### DOCUMENT EXTRACT
.....
I've scoured the web and can't seem to find any definitive on how to
secure sensitive information in a DB, postgresQL in particular.

Most suggestions rely upon encrypting the data. This is all fine and
well except for the one nagging question I keep having: how do you
protect the password that is needed to decrypt the data? Maybe I'm
missing something?

Can anyone recommend any good web documents on how to secure sensitive
information?

Jc

#2Bruno Wolff III
bruno@wolff.to
In reply to: Jean-Christian Imbeault (#1)
Re: Securing sensitive information

On Thu, Aug 29, 2002 at 20:42:05 +0900,
Jean-Christian Imbeault <jc@mega-bucks.co.jp> wrote:

I've scoured the web and can't seem to find any definitive on how to
secure sensitive information in a DB, postgresQL in particular.

Most suggestions rely upon encrypting the data. This is all fine and
well except for the one nagging question I keep having: how do you
protect the password that is needed to decrypt the data? Maybe I'm
missing something?

Can anyone recommend any good web documents on how to secure sensitive
information?
.....
### DATA BLOCK
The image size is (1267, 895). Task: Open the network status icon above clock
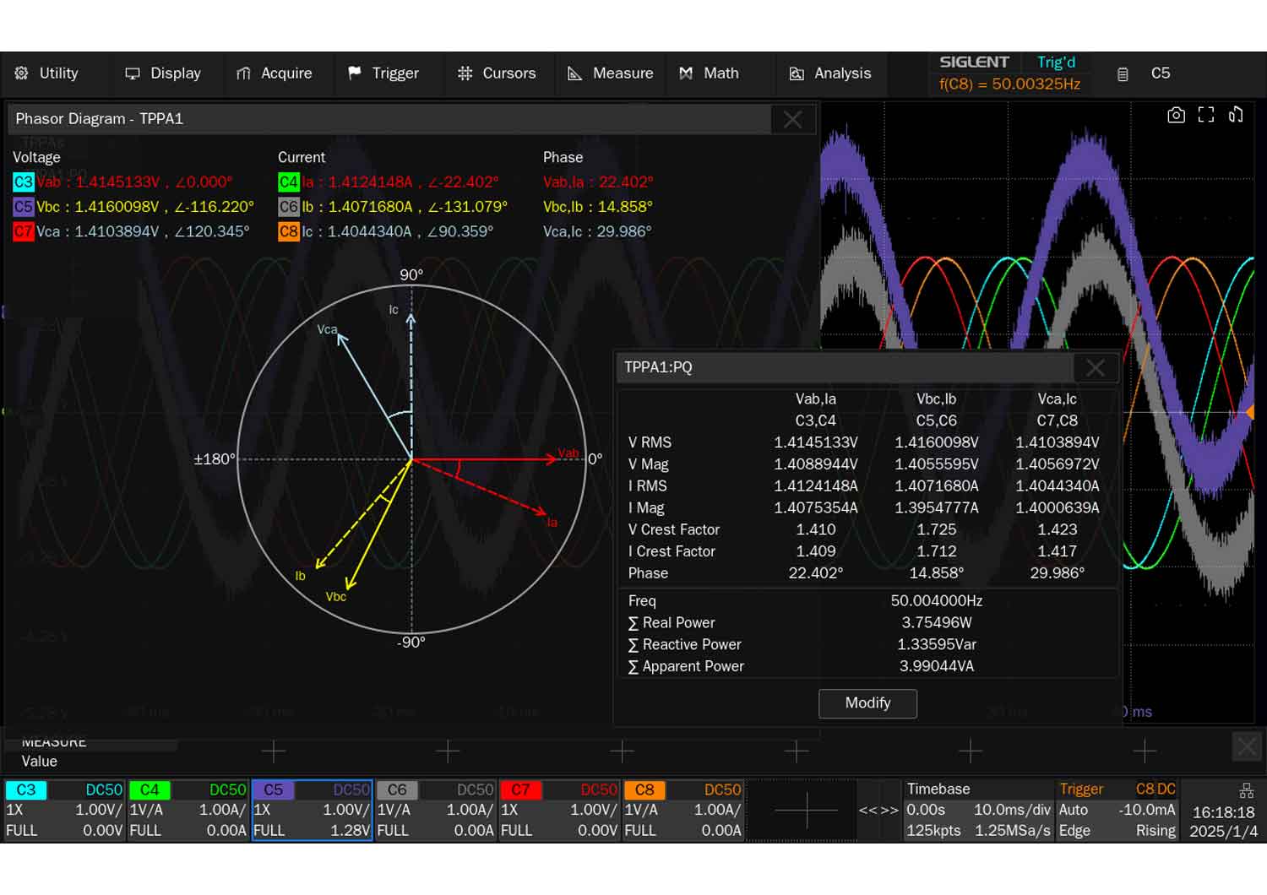1246,791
.....
### STATED TASK 1
In the thread on securing sensitive information in a database, which database does the original writer single out?
### STATED TASK 2
In the thread on securing sensitive information in a database, why does the original writer remain unsatisfied with the common suggestion to encrypt the data?
### STATED TASK 3
Write the next part of the thread on securing sensitive information in a database, starting right after its last line.

### RESPONSE 1
PostgreSQL.

### RESPONSE 2
Encrypting the data still leaves an open question for the writer: how to protect the password needed to decrypt that data.

### RESPONSE 3
Who are you trying to protect the data from?
If it is from the system administrator or DBA, that is going to be tough.
If it is database users, you may be able to force access through views
that restrict visible tuples to those each user is supposed to be able to see.

I also have read some other tricks like indexing data by hashes, so that
if you know something about the data (perhaps a last name), you can
compute the hash and use that to retrive the related information.

#3Jules Alberts
jules.alberts@arbodienst-limburg.nl
In reply to: Jean-Christian Imbeault (#1)
Re: Securing sensitive information

On 29 Aug 2002 at 20:42, Jean-Christian Imbeault wrote:

I've scoured the web and can't seem to find any definitive on how to
secure sensitive information in a DB, postgresQL in particular.

Most suggestions rely upon encrypting the data. This is all fine and
well except for the one nagging question I keep having: how do you
protect the password that is needed to decrypt the data? Maybe I'm
missing something?

Can anyone recommend any good web documents on how to secure sensitive
information?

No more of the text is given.